Entwicklungen am Futtermittelmarkt – Wie verändern sich Markt und Strukturen?
Entwicklungen am Futtermittelmarkt – wie verändern sich Markt und Strukturen?
: so lautete der Vortrag beim ISN-Dialogforum anlässlich der ISN-Mitgliederversammlung im Juni in Münster, in dem Bernd Bröring, Geschäftsführer der Bröring Unternehmensgruppe einen tiefen Einblick in die Entwicklungen in der Futtermittelbranche gab. Wir haben ihm im Nachgang noch einmal fünf zentrale Fragen zu dem Thema gestellt:
Herr Bröring, die Schweinehaltung ist während der verschiedenen Krisen der vergangenen Jahre dramatisch geschrumpft. Auch bei anderen Tierarten ist ein Rückgang in der Nutztierhaltung zu erkennen. Welche Folgen ergeben sich daraus für die Futtermittelindustrie und wie stellen sich Ihr und andere Unternehmen darauf strukturell ein?
Bröring: Die Futtermittelwirtschaft ist das Spiegelbild der landwirtschaftlichen Nutztierhaltung. Als Vorlieferant der Landwirte sitzen wir in einem Boot. Die drastisch rückläufigen Nutztierbestände in Deutschland lassen auch den deutschen Mischfuttermarkt in den letzten Jahren sehr stark schrumpfen. Laut unserem Branchenverband DVT produzierten die deutschen Mischfutterhersteller im Kalenderjahr 2022 gegenüber dem Vorjahr ca. 1,4 Mio. Tonnen weniger an Mischfutter. Hiervon hat das Schweinefutter den größten Rückgang mit ca. - 0,9 Mio. Tonnen Mischfutter zu verzeichnen. Für das Kalenderjahr 2023 prognostizieren wir einen weiter rückläufigen Mischfuttermarkt.

Zeige-Einträge für Screenshots und Seiten
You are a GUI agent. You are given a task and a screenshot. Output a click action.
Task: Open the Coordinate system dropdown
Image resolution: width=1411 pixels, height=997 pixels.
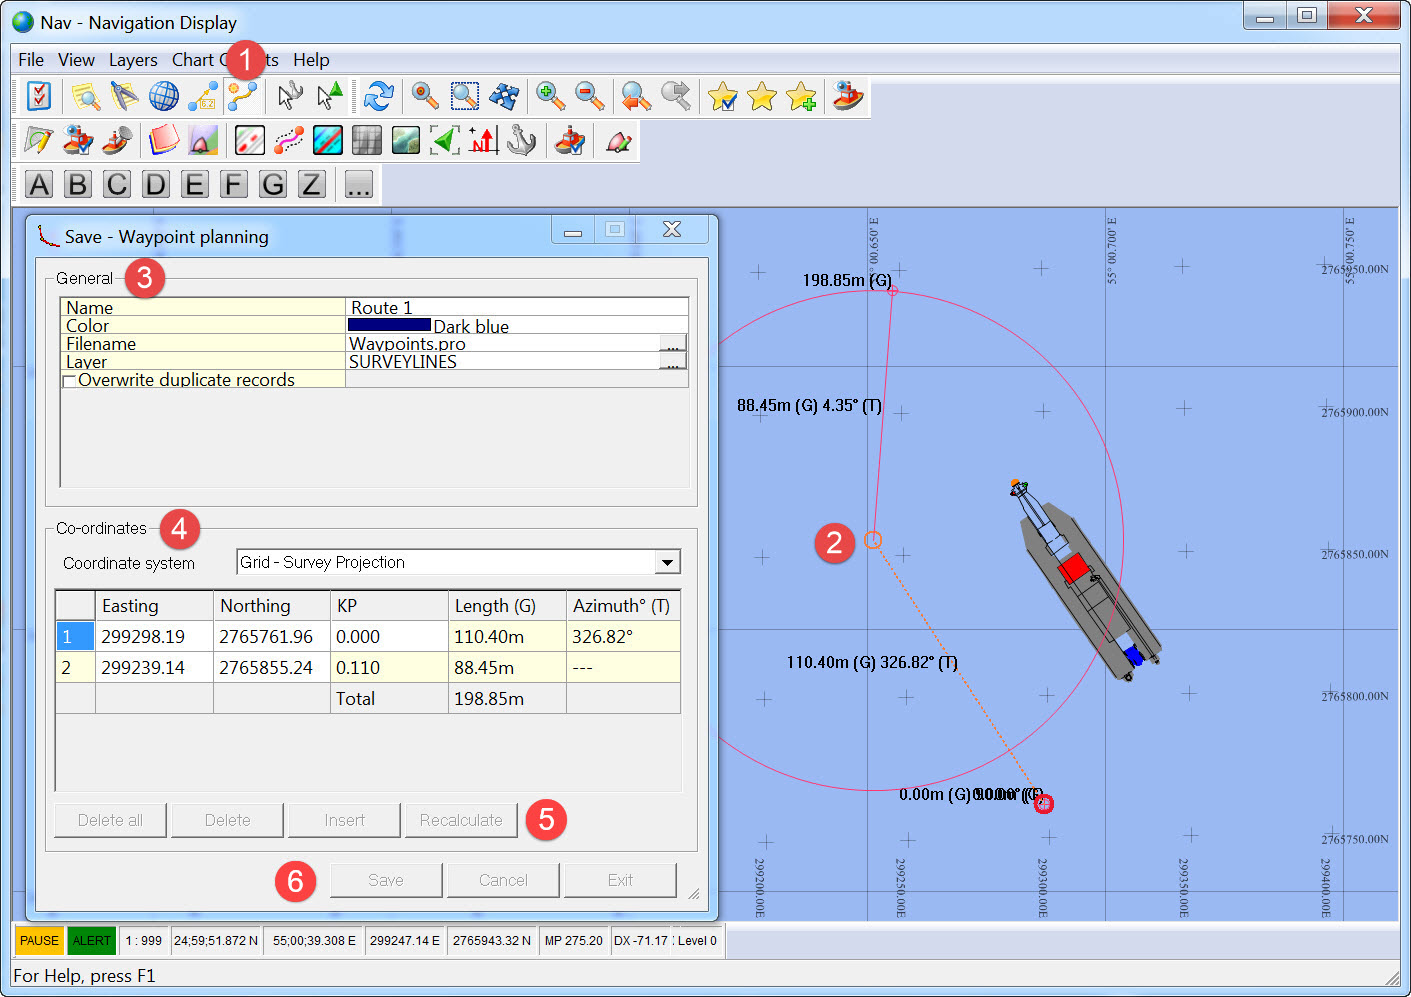pyautogui.click(x=667, y=563)
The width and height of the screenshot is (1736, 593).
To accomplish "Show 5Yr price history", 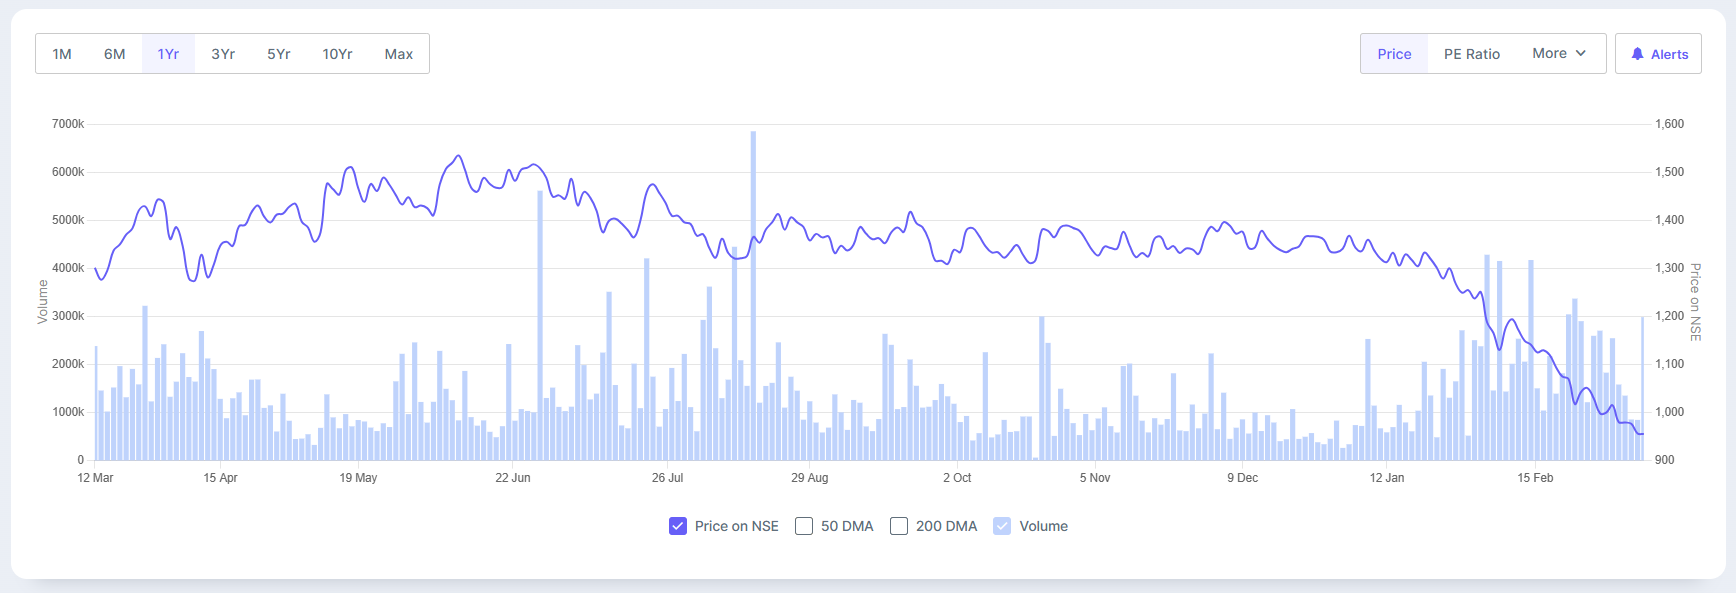I will click(x=278, y=54).
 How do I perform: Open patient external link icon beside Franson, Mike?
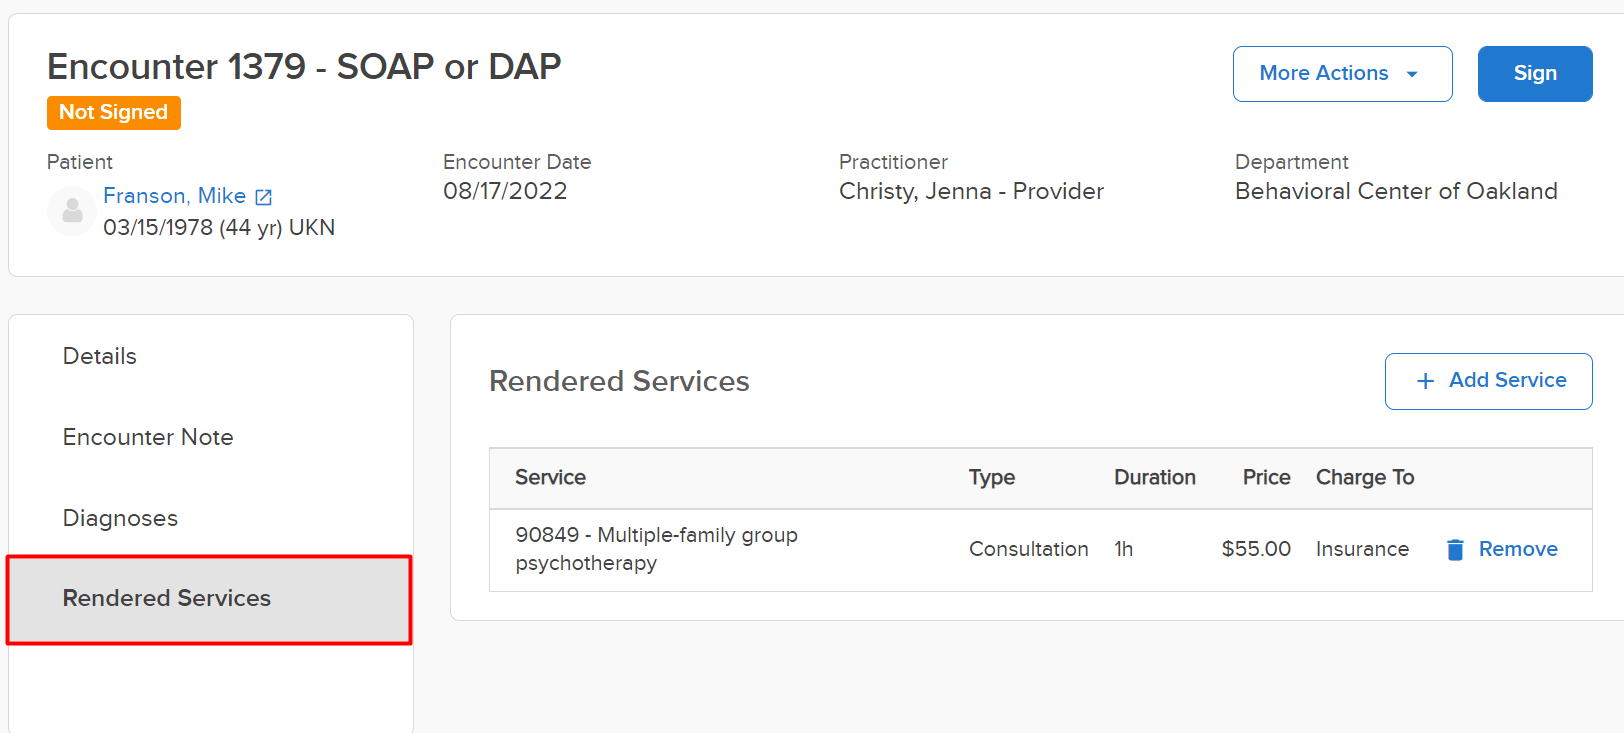pos(263,197)
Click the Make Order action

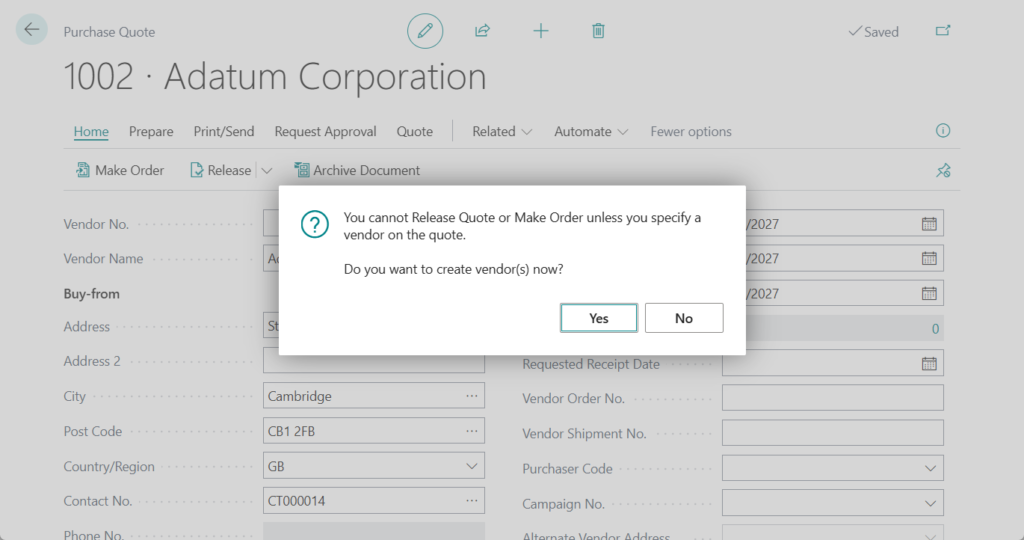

**ARBEITSANWEISUNGEN:**
**1.** Um wie viel Mischfutter produzierten die deutschen Hersteller laut dem Beitrag zum Futtermittelmarkt im Kalenderjahr 2022 weniger als im Vorjahr?
**2.** Ersetze in den Einträgen von der Zeile mit „How do I perform: Open“ bis einschließlich der letzten Zeile der Einträge „Make Order“ durch „Place Order“, gib nur diese Zeilen sonst unverändert wieder und lass die Bilder dabei weg.
Der Beitrag zum Futtermittelmarkt und die Einträge sind voneinander unabhängiges Material.

**VOLLSTÄNDIGE ANTWORTEN:**
**1.** Um ca. 1,4 Mio. Tonnen.

**2.**
 How do I perform: Open patient external link icon beside Franson, Mike?
pos(263,197)
Click the Place Order action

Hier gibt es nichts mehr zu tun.